Unfortunately for Becky, there are a lot of things that interfere with her attempted exploits. First, she has to go to school and her teacher, Mr. Dobbins, is mean and steals her cookies. Next, she has to convince Sid that she is worthy enough to participate in the witchy bet: to steal something from the town witch, Widow Douglas. Daddy’s watch, Old Reliable, always seems to tell when she has been sneaking out late at night. The Pritchard boys, wanted for train robbery, bank robbery, and murder, are on the run and headed her way. And finally, that dumb wimp Tom Sawyer seems to be putting his nose into everything.

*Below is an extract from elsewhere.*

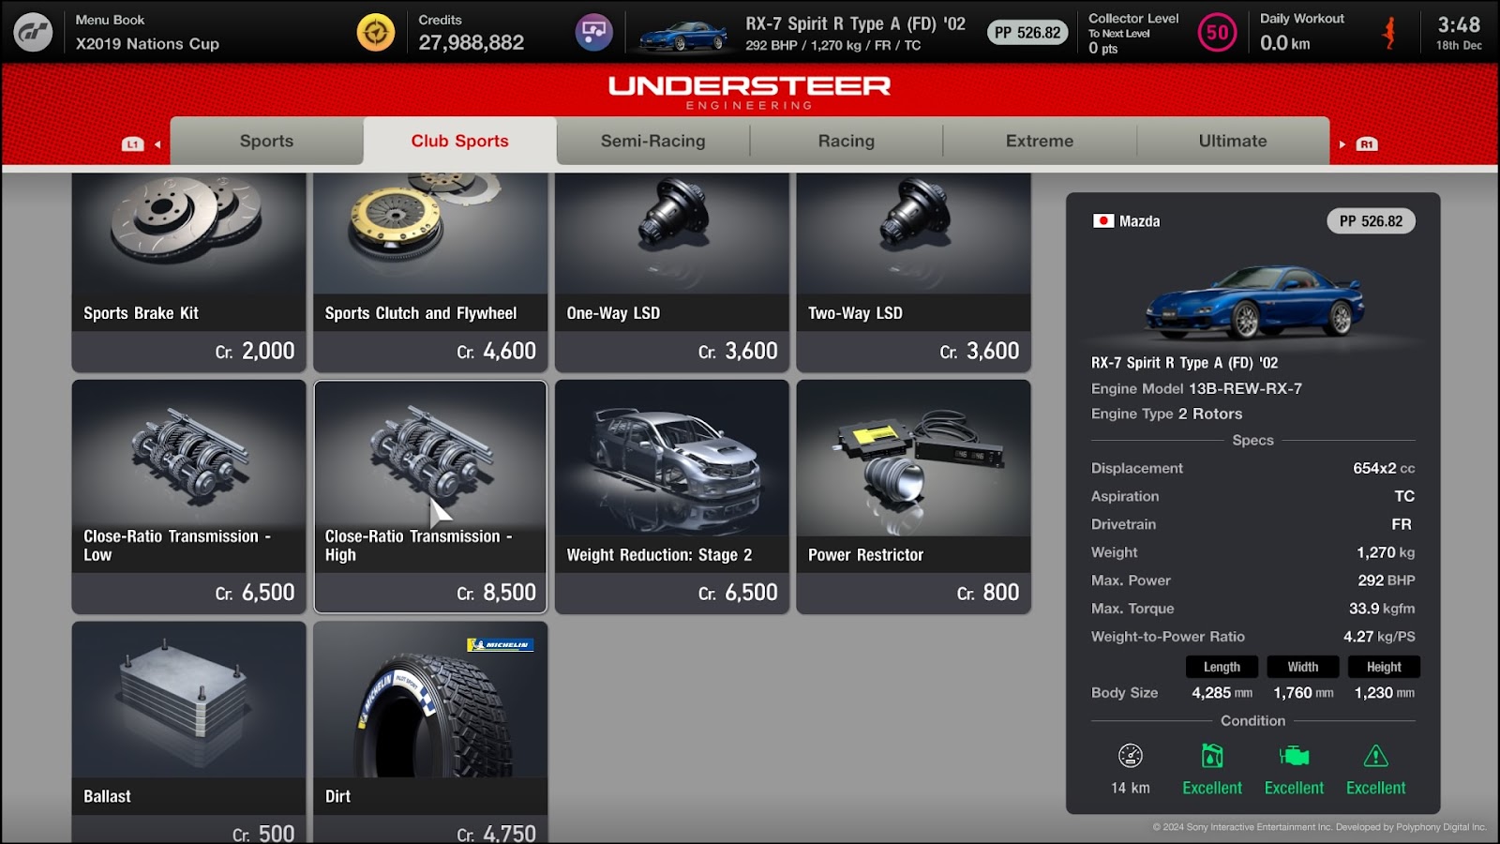Click the PP 526.82 badge in header

[x=1028, y=33]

Luckily for Becky, her new friend Amy is willing to stand by her and face whatever dangers might lie ahead. And Sam Clemens, a curious writer who is waiting for the next steamboat, also shares some good advice and wisdom. With any luck, Becky and her friends will be able to conquer the heroic feats that would make her brother proud.

Book Commentary:
What a fun book! Although it is written for middle school aged kids, any fan of Mark Twain will enjoy it. The story moves quickly and presents different explanations for events and characters in the original Tom Sawyer book, including the character of Huck Finn and the premise for “The Celebrated Jumping Frog of Calaveras County.” The author does a nice job at keeping just the right amount of references to the original while still telling a truly unique tale. As a younger reader, I was always jealous of Tom Sawyer and Huck Finn’s adventures. Poor Becky had to sit and wait at home in her starched petticoats while the boys traveled down the river. Now it is Becky’s turn to save the day.

Who might like this book:
Switching back to my old teacher mode, I would love to teach this book in conjunction with The Adventures of Tom Sawyer. The two books presented together do a great job at showing students how perspective and point-of-view can completely change a story. What great parallels and contrasts could be discussed! The book even includes some discussion questions to get you started. This would be a perfect novel for a middle grade book club as well. Even if you haven’t read The Adventures of Tom Sawyer, the book is fun and enjoyable for all ages.